START LISTED ENTRIES

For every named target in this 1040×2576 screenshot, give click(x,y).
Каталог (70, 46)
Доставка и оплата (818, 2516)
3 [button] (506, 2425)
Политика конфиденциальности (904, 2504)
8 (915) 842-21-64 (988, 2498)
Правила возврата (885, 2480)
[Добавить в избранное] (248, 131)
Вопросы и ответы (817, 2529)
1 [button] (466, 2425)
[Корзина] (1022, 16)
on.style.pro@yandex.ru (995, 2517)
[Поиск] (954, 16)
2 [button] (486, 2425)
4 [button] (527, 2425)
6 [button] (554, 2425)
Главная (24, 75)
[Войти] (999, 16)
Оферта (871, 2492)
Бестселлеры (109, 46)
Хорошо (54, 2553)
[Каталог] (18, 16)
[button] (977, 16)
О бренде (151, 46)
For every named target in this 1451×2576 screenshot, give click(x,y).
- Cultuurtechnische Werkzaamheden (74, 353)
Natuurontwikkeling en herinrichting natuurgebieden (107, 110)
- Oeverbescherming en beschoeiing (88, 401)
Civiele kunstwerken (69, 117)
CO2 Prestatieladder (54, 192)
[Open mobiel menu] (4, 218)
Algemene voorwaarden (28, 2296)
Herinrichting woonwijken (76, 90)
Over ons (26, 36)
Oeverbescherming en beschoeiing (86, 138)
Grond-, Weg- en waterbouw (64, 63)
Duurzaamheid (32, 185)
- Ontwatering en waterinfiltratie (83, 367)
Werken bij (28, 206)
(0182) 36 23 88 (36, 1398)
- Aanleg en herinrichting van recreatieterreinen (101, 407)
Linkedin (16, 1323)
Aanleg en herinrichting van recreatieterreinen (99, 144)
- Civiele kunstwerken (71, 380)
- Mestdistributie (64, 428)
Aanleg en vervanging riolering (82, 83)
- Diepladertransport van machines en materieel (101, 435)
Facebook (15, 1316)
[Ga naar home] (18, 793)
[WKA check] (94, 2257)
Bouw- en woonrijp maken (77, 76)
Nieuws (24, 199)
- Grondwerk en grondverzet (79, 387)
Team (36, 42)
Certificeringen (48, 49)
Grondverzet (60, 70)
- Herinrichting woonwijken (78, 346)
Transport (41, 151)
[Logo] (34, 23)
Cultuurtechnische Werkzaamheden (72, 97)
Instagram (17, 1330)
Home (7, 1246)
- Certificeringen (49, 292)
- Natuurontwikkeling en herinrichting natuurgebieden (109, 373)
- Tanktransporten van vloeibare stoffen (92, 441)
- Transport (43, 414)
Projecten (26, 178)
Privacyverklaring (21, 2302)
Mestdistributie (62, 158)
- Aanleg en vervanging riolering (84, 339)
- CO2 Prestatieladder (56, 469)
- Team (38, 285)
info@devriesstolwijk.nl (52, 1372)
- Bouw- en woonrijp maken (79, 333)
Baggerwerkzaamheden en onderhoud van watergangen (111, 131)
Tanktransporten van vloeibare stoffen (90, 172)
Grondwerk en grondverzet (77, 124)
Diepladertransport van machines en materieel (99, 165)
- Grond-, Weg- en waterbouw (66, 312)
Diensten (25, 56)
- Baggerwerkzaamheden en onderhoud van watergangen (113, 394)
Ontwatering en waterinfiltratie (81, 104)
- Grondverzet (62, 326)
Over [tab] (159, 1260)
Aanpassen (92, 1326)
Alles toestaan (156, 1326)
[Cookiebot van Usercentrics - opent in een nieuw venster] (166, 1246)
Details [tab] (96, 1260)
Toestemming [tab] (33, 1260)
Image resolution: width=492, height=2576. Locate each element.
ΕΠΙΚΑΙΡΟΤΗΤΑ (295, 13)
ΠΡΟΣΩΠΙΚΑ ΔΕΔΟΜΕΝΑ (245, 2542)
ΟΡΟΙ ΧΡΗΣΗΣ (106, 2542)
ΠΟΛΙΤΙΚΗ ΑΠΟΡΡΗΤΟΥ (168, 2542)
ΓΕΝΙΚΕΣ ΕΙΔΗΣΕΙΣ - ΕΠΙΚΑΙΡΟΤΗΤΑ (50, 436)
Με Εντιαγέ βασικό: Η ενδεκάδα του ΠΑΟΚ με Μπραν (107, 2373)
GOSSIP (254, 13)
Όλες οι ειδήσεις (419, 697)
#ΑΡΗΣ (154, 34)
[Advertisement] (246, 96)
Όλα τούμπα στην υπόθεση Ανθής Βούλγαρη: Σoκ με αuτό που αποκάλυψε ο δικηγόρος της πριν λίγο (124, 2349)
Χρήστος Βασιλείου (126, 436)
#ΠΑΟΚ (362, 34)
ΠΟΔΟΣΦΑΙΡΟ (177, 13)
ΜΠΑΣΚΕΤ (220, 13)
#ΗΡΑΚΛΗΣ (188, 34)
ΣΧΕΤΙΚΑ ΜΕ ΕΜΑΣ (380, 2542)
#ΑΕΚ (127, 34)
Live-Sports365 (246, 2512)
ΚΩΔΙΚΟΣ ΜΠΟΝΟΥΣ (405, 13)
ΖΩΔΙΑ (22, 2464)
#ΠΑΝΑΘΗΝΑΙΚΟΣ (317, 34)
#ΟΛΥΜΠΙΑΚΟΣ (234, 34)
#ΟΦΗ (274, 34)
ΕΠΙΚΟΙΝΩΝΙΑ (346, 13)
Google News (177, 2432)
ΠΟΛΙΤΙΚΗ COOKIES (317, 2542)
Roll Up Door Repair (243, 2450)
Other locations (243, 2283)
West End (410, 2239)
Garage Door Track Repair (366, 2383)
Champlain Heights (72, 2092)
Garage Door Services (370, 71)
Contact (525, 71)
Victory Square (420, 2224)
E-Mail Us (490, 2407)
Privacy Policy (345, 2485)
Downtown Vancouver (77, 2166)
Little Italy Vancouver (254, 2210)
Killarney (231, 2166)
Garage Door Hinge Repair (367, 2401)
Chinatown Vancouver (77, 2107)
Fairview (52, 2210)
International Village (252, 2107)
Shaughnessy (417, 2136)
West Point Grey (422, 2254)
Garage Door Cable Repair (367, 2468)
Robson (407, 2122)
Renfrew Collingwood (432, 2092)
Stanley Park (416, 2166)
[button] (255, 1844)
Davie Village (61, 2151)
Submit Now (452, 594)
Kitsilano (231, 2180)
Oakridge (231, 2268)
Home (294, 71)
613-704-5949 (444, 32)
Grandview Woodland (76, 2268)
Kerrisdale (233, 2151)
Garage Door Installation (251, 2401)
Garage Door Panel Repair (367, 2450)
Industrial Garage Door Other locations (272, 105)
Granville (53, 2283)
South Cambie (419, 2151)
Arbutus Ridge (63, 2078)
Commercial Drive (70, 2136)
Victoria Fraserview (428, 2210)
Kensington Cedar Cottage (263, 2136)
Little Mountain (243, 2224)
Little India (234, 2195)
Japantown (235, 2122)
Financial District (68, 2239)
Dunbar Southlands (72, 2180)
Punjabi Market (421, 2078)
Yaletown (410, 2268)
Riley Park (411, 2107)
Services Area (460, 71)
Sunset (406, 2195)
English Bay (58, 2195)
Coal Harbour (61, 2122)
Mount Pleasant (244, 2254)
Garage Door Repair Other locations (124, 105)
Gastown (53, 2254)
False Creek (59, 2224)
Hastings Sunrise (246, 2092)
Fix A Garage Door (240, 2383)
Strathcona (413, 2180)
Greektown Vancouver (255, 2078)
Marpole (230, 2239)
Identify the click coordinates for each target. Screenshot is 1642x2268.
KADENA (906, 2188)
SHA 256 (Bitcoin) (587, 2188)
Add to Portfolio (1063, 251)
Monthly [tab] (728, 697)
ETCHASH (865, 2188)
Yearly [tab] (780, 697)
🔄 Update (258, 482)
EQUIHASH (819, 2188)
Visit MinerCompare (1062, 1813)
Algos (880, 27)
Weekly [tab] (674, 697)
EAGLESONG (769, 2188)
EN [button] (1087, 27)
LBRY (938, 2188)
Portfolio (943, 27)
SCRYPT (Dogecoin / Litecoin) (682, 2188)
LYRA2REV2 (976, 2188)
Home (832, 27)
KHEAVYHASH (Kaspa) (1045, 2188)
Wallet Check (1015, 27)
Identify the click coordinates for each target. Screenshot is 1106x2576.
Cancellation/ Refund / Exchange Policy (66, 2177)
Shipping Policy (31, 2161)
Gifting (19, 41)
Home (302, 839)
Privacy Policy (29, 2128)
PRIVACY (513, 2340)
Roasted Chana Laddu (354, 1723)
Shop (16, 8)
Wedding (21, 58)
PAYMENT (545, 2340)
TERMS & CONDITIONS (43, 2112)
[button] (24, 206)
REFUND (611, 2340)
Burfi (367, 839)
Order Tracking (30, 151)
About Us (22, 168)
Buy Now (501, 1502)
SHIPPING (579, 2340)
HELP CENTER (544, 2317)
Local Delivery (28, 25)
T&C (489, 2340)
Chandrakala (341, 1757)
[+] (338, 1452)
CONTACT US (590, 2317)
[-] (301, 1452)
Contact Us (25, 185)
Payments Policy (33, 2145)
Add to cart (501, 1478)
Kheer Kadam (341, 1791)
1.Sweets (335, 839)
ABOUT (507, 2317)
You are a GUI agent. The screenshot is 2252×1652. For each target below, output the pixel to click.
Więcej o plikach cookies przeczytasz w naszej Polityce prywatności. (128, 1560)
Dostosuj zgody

END LISTED ENTRIES

#### GOAL OF THE EXERCISE:
Among the records above, repeat exactly the line with "Garage Door Repair Other locations (124, 105)", the line with "[-] (301, 1452)", and every line in between, and only those.

#### COMPLETED EXERCISE:
Garage Door Repair Other locations (124, 105)
Gastown (53, 2254)
False Creek (59, 2224)
Hastings Sunrise (246, 2092)
Fix A Garage Door (240, 2383)
Strathcona (413, 2180)
Greektown Vancouver (255, 2078)
Marpole (230, 2239)
Identify the click coordinates for each target. Screenshot is 1642x2268.
KADENA (906, 2188)
SHA 256 (Bitcoin) (587, 2188)
Add to Portfolio (1063, 251)
Monthly [tab] (728, 697)
ETCHASH (865, 2188)
Yearly [tab] (780, 697)
🔄 Update (258, 482)
EQUIHASH (819, 2188)
Visit MinerCompare (1062, 1813)
Algos (880, 27)
Weekly [tab] (674, 697)
EAGLESONG (769, 2188)
EN [button] (1087, 27)
LBRY (938, 2188)
Portfolio (943, 27)
SCRYPT (Dogecoin / Litecoin) (682, 2188)
LYRA2REV2 (976, 2188)
Home (832, 27)
KHEAVYHASH (Kaspa) (1045, 2188)
Wallet Check (1015, 27)
Identify the click coordinates for each target. Screenshot is 1106x2576.
Cancellation/ Refund / Exchange Policy (66, 2177)
Shipping Policy (31, 2161)
Gifting (19, 41)
Home (302, 839)
Privacy Policy (29, 2128)
PRIVACY (513, 2340)
Roasted Chana Laddu (354, 1723)
Shop (16, 8)
Wedding (21, 58)
PAYMENT (545, 2340)
TERMS & CONDITIONS (43, 2112)
[button] (24, 206)
REFUND (611, 2340)
Burfi (367, 839)
Order Tracking (30, 151)
About Us (22, 168)
Buy Now (501, 1502)
SHIPPING (579, 2340)
HELP CENTER (544, 2317)
Local Delivery (28, 25)
T&C (489, 2340)
Chandrakala (341, 1757)
[+] (338, 1452)
CONTACT US (590, 2317)
[-] (301, 1452)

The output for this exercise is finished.